Anonymous surveys can backfire.

The conventional wisdom is anonymity leads to truth. In Patty’s experience however, that’s not the case. Truthful people are truthful in everything they do. And if you don’t know who gave you that feedback, how can you put their comments into the context of the work they’re doing? Perhaps the worst problem is anonymous surveys can send the signal that it’s best to be most honest when people don’t know who you are.


Divide big groups into smaller groups of three or four.

Small groups carry multiple benefits. It cut down the group-think that tends to prevail in larger groups, forcing everyone to speak up. Hanging back and staying silent is glaringly conspicuous in smaller groups. Working in smaller groups also allows team members to get to know one another’s personalities and ways of thinking. Moreover, it helps counteract the danger of expertise. The problem with experts is that they’re too aware of the current constraints. Someone with fresh eyes can sometimes find their way around constraints, almost out of ignorance.


Ignite public debates.

Keep the debates civil and strage them in front of a group. So often employees, including senior executives, keep their disagreements to themselves. However those differences of opinion might be the most important information to the company. Staging formal debates also models how good debating is done. 

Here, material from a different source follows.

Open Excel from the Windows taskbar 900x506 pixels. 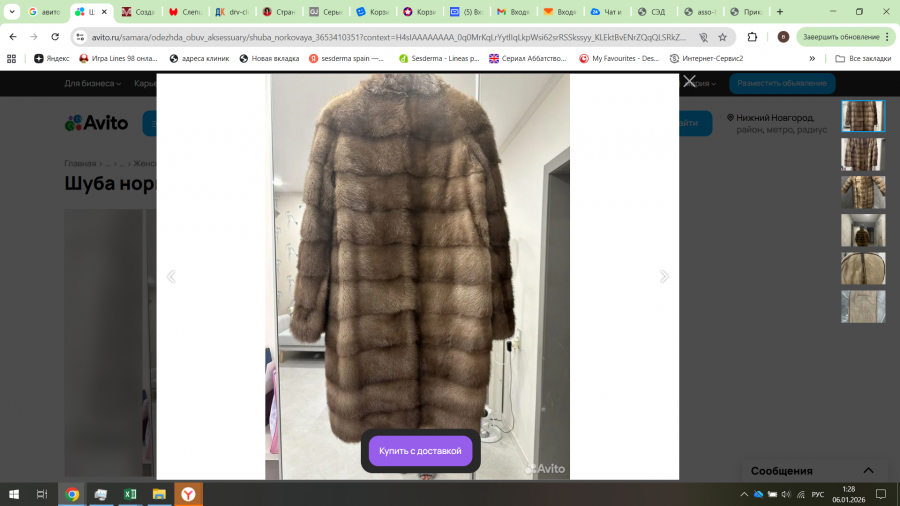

The way to do that is to set the context – be extremely clear about what the group is going to decide and the reason for conversation. If the discussion digresses, or if someone keeps stubbornly digging in, you can always stop and say ‘What problem are we trying to solve here?’ or Patty’s favorite ‘What leads you to believe that’s true?’

Although debates can be hard for people and someone is going to lose the day, everyone will eventually come to appreciate that they always come out alive and usually the best decision gets made after the debates.


Don’t go to the perks war.

Perks rarely work. Perks are like candy: short-live and great for a sugar rash. But then you will see a crash, usually self-entitlement and greed. As Patty puts it “If someone wants to walk out your door and go to another company because it serves better craft beer, you should just say to that person ‘Have fun! Oh, and let’s do happy hour at your place soon.’”

Instead of pouring all that effort and money into crazy perks, invest in things that really make a difference:

  • Having great managers people enjoy working with
  • Providing training that help your employees grow
  • Increasing compensations to help you attract and retain the best possible talents

This is not to say perks don’t have a place at all. A nice office with some snacks so that people aren’t hungry and wandering around the streets mid-afternoon makes business sense.


Build a team-spirit, not a family.

There’s a big difference between a team and a family. Teams change regularly and are built to win at all costs, while families stick together no matter what. Having a team attitude can lead to tough decisions.

The successful evolution of Netflix is largely due to their willingness to aggressively develop talents and encourage their departure when the time comes. And they do so with tact and empathy. To soften the blow, Netflix often gives generous severance packages.They also encourage their people to interview for jobs at other companies so they know their market value and make sure they’re happy with the job they have.

Treating employees like teammates instead of family members can be harsh. Loyalty is great but not if it’s at the cost of your team member’s happiness and the needs of your business.

As Patty puts it, “Just as great sports teams are constantly scouting for new players and culling others from their line ups, our team leaders would need to continually look for talent and reconfigure team makeup. We set the mandate that their decisions about whom to bring in and who might have to go must be made purely on the basis of the performance their teams needed to produce in order for the company to succeed.”